Una realtà semplice e autentica, ispirata ai valori cristiani, apolitica e senza scopo di lucro, animata soltanto da passione, polistirene, creta e luce: gli ingredienti che da sempre danno vita al presepe, simbolo di un’arte che attraversa i secoli e continua a parlare al cuore.

La missione è chiara: custodire, tramandare e far rifiorire l’arte presepiale, patrimonio di fede e artigianato che lega le generazioni con un filo sottile e resistente. Il sogno è grande: portare la meraviglia della Natività nelle scuole, nelle piazze, nei luoghi del cuore, accendendo una scintilla in ogni borgo del territorio.

Il cammino è già iniziato. Presso l’Eremo “Aquila e Priscilla”, l’associazione ha realizzato il suo primo percorso-laboratorio di costruzione del presepe, con il patrocinio della storica Associazione Italiana Amici del Presepio ETS. Un primo passo che profuma di radici e guarda al futuro con entusiasmo e desiderio di condivisione.

E non finisce qui. Sono già in cantiere mostre itineranti che attraverseranno gran parte del Basso Lazio, insieme a collaborazioni significative come quella con Agorà Theodicea nel cassinate.
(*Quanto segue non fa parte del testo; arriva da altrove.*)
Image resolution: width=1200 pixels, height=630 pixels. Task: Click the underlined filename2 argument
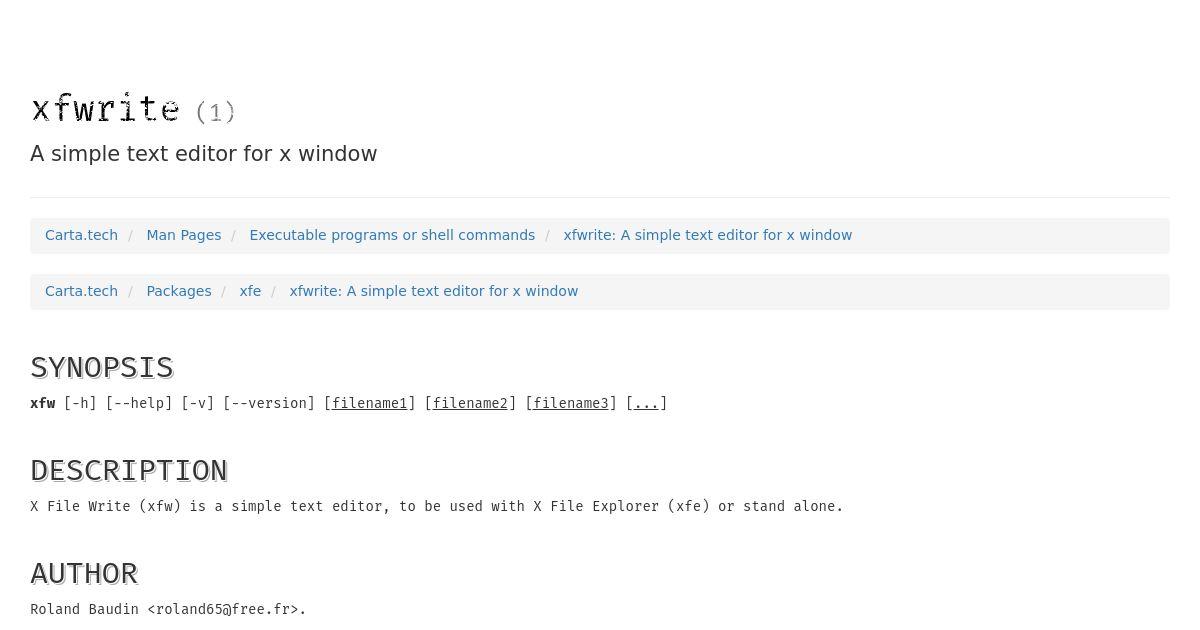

L’obiettivo è semplice: far sì che questa luce non resti chiusa in un solo luogo, ma si diffonda ovunque ci sia un artigiano, una famiglia, un gruppo pronto a collaborare.

Per questo nasceranno rassegne dedicate alla tradizione presepistica, corsi di arte presepiale, scultura, scenografia e illuminotecnica. Mani esperte insegneranno ad altre mani come si dà forma alla grotta, alle viuzze arroccate, ai paesaggi sospesi nel tempo; come si accende la luce giusta, come si anima una Natività che sa di paese, di intimità contadina, di pace.

Non mancheranno convegni e giornate di studio per riscoprire le radici, camminando insieme a parrocchie, enti locali, scuole e a chiunque senta battere il cuore per quest’arte senza tempo.

La nascita degli Amici del Presepio del Basso Lazio non è soltanto l’avvio di un’associazione: è l’inizio di un viaggio collettivo fatto di fede, colori, legno, creta, luce e passione. È la prova che la bellezza resiste, che trasforma il vuoto in spazio per creare, che la Natività può ancora ispirare e rinascere da qualunque guizzo di genialità.

Chi crede che il presepe sia un racconto d’amore che dura tutto l’anno può unirsi al cammino. L’avventura è appena cominciata.